Die Stiftung «Solodaris» feiert die erfolgreiche Integration der Wohngruppe «Nos Cresco». Die betreute Wohngemeinschaft schafft Platz für acht psychisch behinderte junge Erwachsene.
Acht junge Leute wohnen zusammen in einer Jugendstilvilla in Selzach. Sie kochen gemeinsam und kümmern sich um Haushalt und Garten – Dinge eben, die zum selbstständigen Wohnen gehören. Dennoch handelt es sich nicht um eine gewöhnliche WG: Die acht Mitbewohner leiden an einer psychischen Krankheit, die sie daran hindert, eigenständig den Alltag zu bewältigen.

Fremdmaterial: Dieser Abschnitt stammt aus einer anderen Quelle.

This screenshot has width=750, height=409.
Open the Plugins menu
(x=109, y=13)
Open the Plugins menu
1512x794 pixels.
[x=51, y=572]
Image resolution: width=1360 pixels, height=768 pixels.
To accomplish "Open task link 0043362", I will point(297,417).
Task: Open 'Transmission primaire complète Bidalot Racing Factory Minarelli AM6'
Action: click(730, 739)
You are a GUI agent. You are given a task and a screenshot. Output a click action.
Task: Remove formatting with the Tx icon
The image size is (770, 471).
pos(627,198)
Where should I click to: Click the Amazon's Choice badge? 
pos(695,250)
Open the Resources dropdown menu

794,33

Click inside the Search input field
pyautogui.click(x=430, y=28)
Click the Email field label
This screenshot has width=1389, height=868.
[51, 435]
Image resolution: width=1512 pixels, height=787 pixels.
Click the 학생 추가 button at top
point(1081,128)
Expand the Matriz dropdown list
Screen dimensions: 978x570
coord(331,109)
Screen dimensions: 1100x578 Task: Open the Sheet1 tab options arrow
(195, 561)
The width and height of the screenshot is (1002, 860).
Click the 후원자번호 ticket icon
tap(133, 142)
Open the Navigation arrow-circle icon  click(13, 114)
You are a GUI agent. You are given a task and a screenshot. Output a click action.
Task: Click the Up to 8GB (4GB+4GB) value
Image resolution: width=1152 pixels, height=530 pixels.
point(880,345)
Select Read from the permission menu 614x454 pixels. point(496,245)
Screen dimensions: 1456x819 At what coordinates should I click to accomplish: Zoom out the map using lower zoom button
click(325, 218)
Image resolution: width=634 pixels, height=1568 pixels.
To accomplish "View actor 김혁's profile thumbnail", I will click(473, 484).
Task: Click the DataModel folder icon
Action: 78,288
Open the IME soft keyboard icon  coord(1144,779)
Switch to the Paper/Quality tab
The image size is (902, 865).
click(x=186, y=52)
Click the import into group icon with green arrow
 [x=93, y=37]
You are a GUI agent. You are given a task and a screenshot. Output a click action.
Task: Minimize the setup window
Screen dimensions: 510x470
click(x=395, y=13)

Hier knüpft das Projekt «Nos Cresco» an. Es handelt sich um eine betreute Wohngemeinschaft für psychisch behinderte junge Erwachsene – eine Wohnform am Scharnier zwischen Heim- und Alleinwohnen. «Das Fernziel ist eine eigene Wohnung», erklärt Regula Straumann, Leiterin von «Nos Cresco». 2004 hat die Psychiatriefachfrau das Projekt in Selzach selbstständig aufgezogen. Seit Anfang dieses Jahres ist die Wohngruppe nun Teil der Stiftung «Solodaris», die aus dem Wohnheim und Beschäftigungsstätte «Wyssestei» und dem Verein «Solodaris» hervorgegangen ist.
Synergien nutzen
Letzte Woche lud die Stiftung nach Selzach, um die gelungene Integration zu feiern. Geschäftsführer Daniel Wermelinger hiess «Nos Cresco» herzlich willkommen: «Ihr seid eine Bereicherung für uns». Mit «Nos Cresco» sei es gelungen, eine Lücke im Angebot des Kantons zu schliessen, würdigte Wermelinger die Arbeit von Regula Straumann. «Mit Herzblut und Innovation» habe diese das Projekt aufgebaut; «Nos Cresco» sei erfolgreich gestartet und auf grosse Akzeptanz auch innerhalb der Szene gestossen. Straumann gibt für den Zusammenschluss wirtschaftliche und personelle Gründe an: «Die administrativen Anforderungen machen es einem kleinen Betrieb schwer.» Nun wolle man von Inputs und Ideen aus dem Austausch mit anderen profitieren.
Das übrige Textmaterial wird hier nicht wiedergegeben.